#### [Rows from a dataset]
###

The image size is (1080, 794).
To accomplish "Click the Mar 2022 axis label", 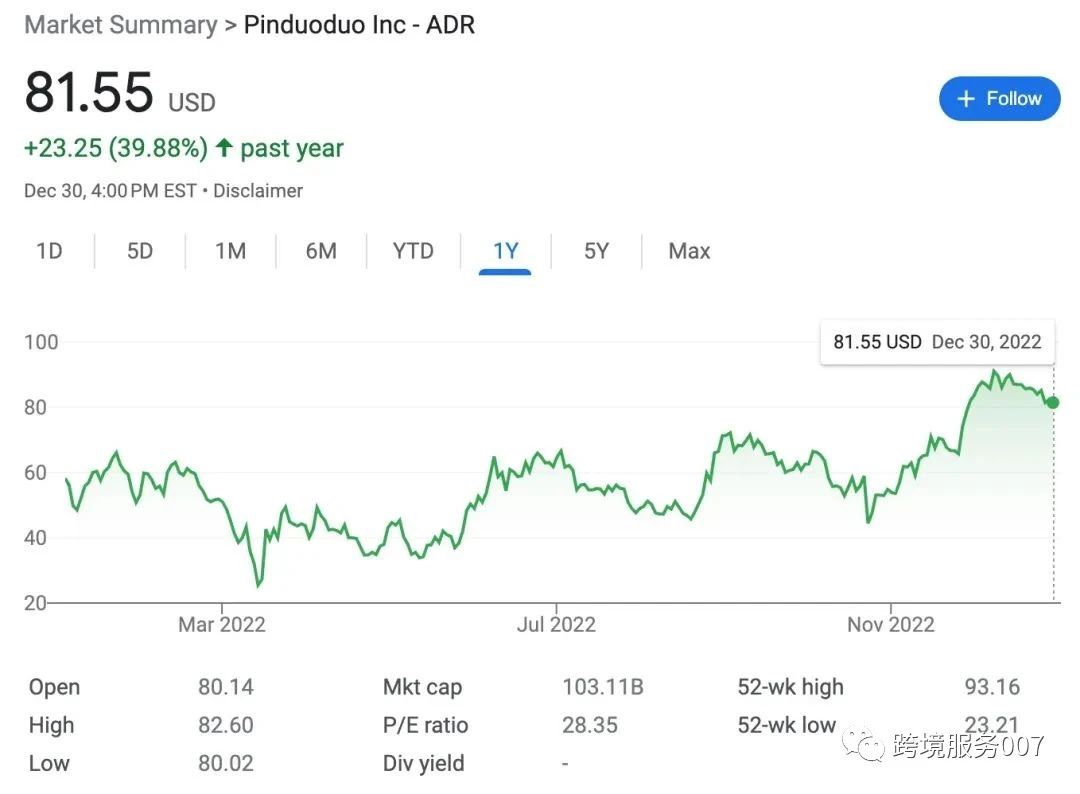I will pos(222,625).
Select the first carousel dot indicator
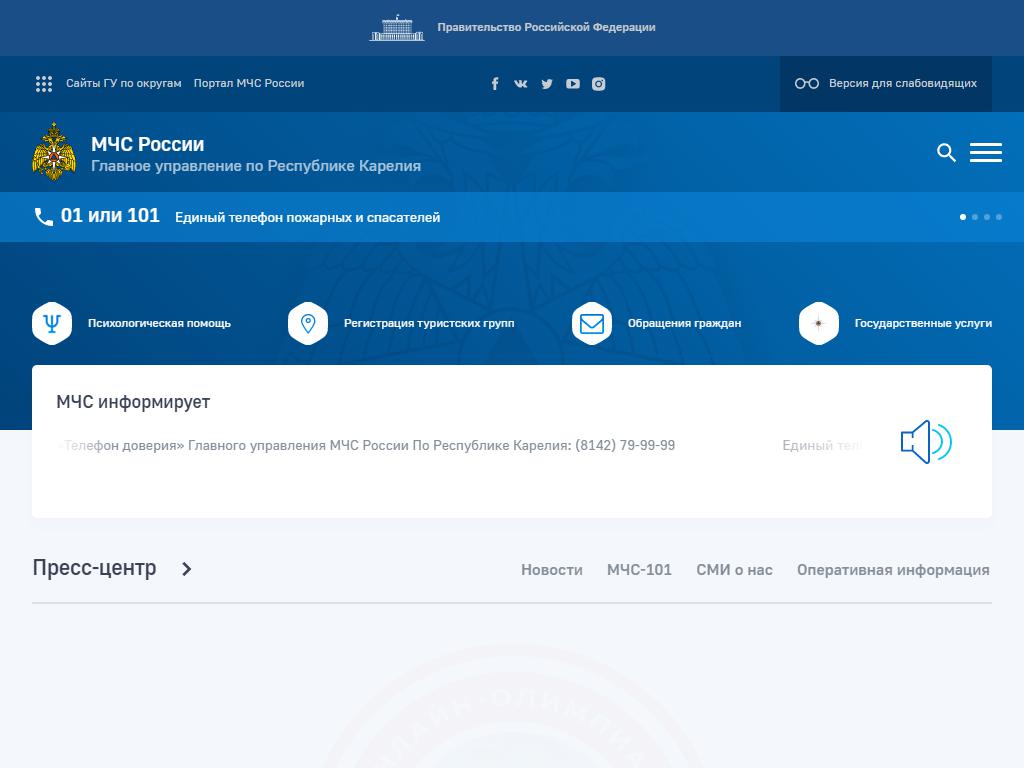This screenshot has width=1024, height=768. tap(963, 217)
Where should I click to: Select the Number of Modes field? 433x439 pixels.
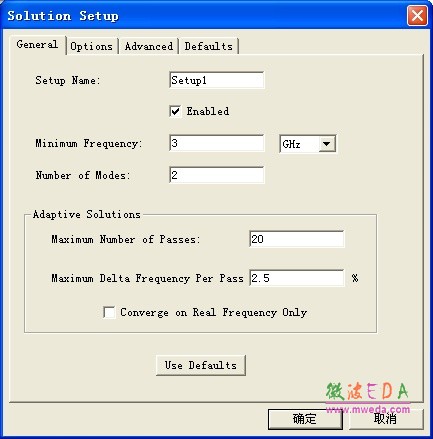click(x=217, y=175)
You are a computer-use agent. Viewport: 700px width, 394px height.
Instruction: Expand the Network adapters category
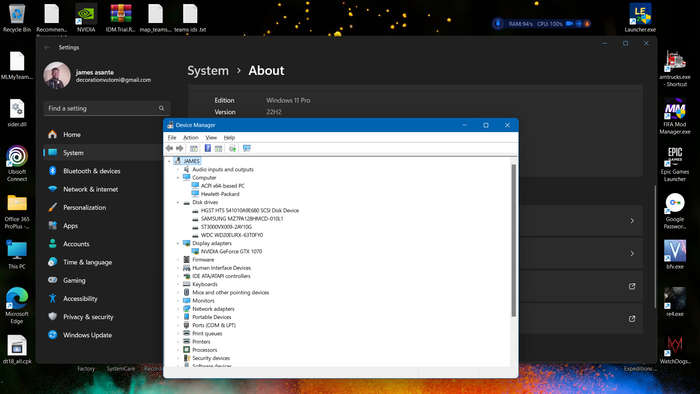click(x=178, y=309)
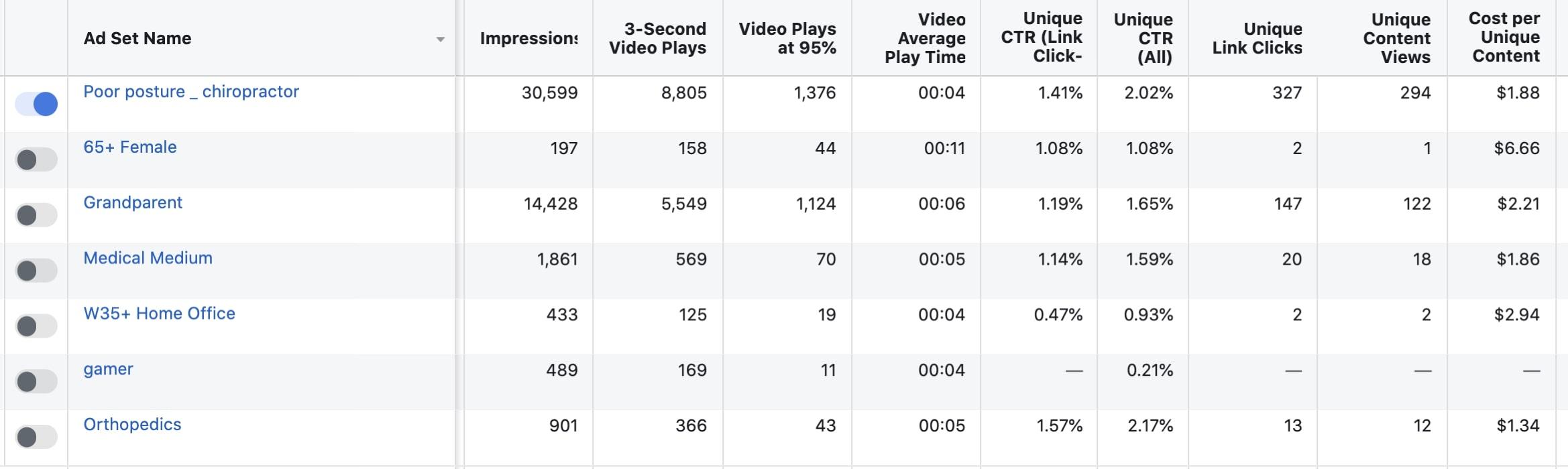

###

#### [GOAL]
Swap "Select" for "Choose" in everything from the line containing "Select the first carousel dot indicator" down to the end of the listing, keeping all else the same. Don't include the pictures in your answer.

#### [CORRECT OUTPUT]
Choose the first carousel dot indicator
This screenshot has width=1024, height=768. tap(963, 217)
Where should I click to: Choose the Number of Modes field? 433x439 pixels.
click(x=217, y=175)
You are a computer-use agent. Viewport: 700px width, 394px height.
Instruction: Expand the Network adapters category
click(x=178, y=309)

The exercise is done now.